- **EXERCISE DATA**
#####
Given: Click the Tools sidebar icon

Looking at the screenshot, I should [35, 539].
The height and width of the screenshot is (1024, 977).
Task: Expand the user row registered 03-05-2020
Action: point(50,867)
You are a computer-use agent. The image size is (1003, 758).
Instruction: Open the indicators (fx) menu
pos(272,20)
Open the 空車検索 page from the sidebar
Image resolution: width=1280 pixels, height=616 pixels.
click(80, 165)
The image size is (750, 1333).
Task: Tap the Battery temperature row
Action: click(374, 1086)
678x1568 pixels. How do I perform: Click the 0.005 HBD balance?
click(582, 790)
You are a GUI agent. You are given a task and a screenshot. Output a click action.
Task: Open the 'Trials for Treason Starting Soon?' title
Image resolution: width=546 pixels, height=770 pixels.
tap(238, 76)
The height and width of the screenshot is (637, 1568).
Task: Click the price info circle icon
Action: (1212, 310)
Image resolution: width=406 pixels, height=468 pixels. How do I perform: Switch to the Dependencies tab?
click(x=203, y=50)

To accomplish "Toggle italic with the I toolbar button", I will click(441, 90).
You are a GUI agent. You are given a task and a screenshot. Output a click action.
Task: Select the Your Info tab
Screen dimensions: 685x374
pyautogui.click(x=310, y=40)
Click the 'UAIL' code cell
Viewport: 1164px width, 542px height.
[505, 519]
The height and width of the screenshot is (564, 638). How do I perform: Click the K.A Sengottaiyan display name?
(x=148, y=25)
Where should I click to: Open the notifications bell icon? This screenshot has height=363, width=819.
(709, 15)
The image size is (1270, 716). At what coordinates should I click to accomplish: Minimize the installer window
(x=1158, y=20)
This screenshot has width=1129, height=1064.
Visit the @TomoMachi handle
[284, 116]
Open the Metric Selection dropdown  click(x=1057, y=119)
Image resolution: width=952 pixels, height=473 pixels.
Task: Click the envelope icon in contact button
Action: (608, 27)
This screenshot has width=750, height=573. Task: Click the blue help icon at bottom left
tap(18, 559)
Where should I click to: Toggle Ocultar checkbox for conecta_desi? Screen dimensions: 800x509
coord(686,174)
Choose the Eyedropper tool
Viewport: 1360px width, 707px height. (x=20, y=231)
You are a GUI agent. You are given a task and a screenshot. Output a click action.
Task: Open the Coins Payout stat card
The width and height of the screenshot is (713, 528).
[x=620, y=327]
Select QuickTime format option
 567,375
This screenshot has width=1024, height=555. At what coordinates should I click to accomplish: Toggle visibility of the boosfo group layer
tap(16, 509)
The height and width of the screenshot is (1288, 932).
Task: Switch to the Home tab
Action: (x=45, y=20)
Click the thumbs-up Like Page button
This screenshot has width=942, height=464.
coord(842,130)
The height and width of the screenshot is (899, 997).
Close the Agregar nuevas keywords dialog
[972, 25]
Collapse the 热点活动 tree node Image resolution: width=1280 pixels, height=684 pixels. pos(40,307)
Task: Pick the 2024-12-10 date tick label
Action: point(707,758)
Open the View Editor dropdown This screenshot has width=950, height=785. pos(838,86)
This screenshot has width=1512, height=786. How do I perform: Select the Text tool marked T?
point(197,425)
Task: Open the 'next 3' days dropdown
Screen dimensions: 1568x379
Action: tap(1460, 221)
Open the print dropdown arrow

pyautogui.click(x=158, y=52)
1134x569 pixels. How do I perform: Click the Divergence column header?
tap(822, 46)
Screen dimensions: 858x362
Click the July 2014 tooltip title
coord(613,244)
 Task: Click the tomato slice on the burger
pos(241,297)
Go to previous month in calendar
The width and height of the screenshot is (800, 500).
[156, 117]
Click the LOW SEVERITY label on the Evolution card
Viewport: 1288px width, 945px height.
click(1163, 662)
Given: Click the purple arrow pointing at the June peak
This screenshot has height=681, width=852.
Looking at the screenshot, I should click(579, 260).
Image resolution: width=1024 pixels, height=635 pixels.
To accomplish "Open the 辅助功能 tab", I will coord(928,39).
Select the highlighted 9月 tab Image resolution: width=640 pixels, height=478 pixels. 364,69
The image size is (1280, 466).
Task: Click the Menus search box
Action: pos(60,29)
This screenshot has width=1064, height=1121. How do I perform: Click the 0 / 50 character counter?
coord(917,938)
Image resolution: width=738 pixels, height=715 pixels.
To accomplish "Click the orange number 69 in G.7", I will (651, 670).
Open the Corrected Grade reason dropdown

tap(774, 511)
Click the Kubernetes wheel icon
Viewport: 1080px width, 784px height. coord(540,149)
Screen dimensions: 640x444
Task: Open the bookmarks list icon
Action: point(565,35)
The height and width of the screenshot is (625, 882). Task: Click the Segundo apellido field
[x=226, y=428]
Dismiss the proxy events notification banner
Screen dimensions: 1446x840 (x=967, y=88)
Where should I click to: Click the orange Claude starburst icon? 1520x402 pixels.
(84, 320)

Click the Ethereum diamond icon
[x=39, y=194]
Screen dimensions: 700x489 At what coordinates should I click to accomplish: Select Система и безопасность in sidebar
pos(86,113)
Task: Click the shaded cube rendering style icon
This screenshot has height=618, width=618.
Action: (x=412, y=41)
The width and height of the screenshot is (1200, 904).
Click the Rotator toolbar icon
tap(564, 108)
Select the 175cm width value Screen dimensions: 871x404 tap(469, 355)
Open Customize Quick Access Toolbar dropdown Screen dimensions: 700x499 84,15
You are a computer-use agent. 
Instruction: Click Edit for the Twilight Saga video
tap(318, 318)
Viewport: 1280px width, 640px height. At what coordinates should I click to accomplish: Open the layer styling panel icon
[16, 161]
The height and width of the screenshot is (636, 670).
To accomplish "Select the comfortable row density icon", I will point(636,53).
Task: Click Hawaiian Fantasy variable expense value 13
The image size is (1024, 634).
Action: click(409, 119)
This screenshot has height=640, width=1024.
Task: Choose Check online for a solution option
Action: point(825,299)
#####
- **WORK TO BE COMPLETED**
Find the lines above holding the word "will" and show them.

- **OUTPUT FOR THIS TASK**
To accomplish "Toggle italic with the I toolbar button", I will click(441, 90).
To accomplish "Open the 辅助功能 tab", I will coord(928,39).
To accomplish "Click the orange number 69 in G.7", I will (651, 670).
To accomplish "Select the comfortable row density icon", I will point(636,53).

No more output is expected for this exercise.